O governo de Mato Grosso assinou um Termo de Compromisso Ambiental (TCA) em 8 de junho de 2026 para eliminar o uso de lenha de matas nativas em caldeiras de agroindústrias a partir de 2034. O acordo estabelece uma redução progressiva do consumo dessa biomassa, com metas anuais definidas até o ano limite. A iniciativa surgiu após inquérito do Ministério Público e envolve usinas de etanol de milho e outras empresas do setor.
Cronograma de redução gradual
O TCA determina que as agroindústrias diminuam ano a ano o volume de lenha nativa utilizada. Metas intermediárias serão monitoradas até o zeramento completo em 2034. Além disso, as empresas devem apresentar planos de expansão de florestas plantadas para substituir a fonte atual.
Essa transição busca atender à demanda crescente por biomassa sem pressionar as matas nativas do estado. O cumprimento das etapas anuais será fiscalizado por órgãos ambientais e pelo Ministério Público.
Motivações e participação dos atores
O aumento expressivo da demanda por energia térmica nas agroindústrias, especialmente nas usinas de etanol de milho, motivou o acordo. Sem medidas, o risco de desmatamento ilegal cresceria no Mato Grosso.
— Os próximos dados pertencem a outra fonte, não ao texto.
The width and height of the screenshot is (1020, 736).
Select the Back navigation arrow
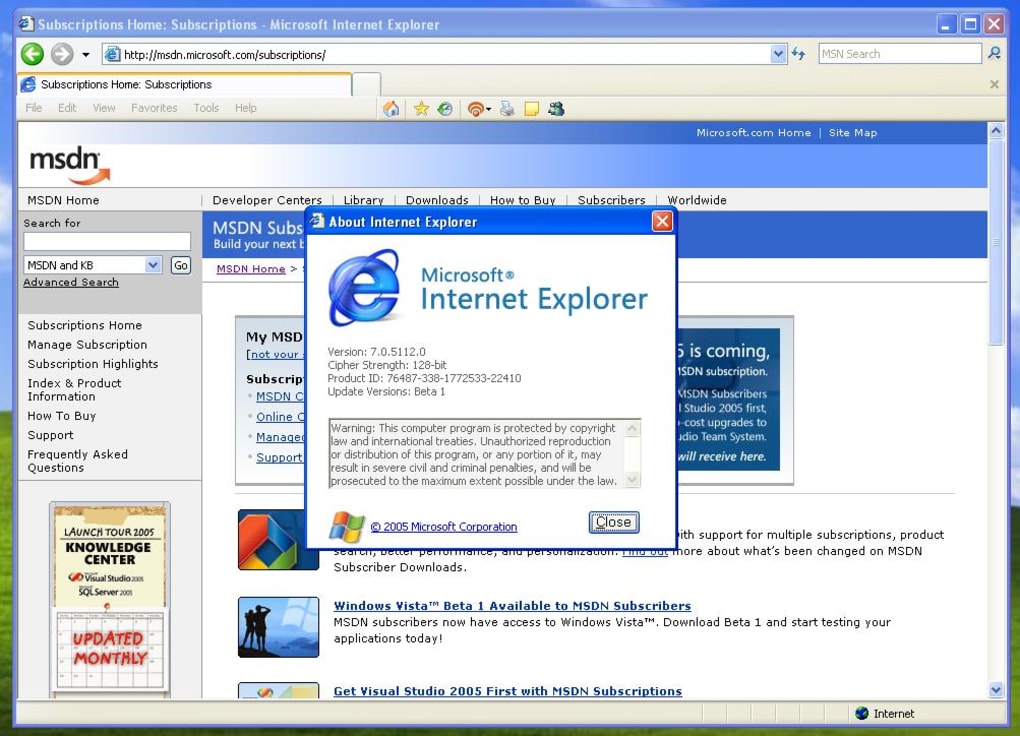coord(31,53)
O governador Otaviano Pivetta e a Arefloresta integram o grupo de signatários.
O Ministério Público conduziu o inquérito que resultou no TCA. A medida reforça o compromisso com a sustentabilidade e a oferta estável de biomassa no longo prazo. As partes envolvidas devem apresentar relatórios periódicos sobre o avanço das metas.
Impactos esperados no setor
A assinatura do termo alinha o crescimento industrial com a preservação ambiental em Mato Grosso. As agroindústrias ganham previsibilidade para investir em fontes renováveis alternativas. O estado consolida sua posição em práticas produtivas mais responsáveis.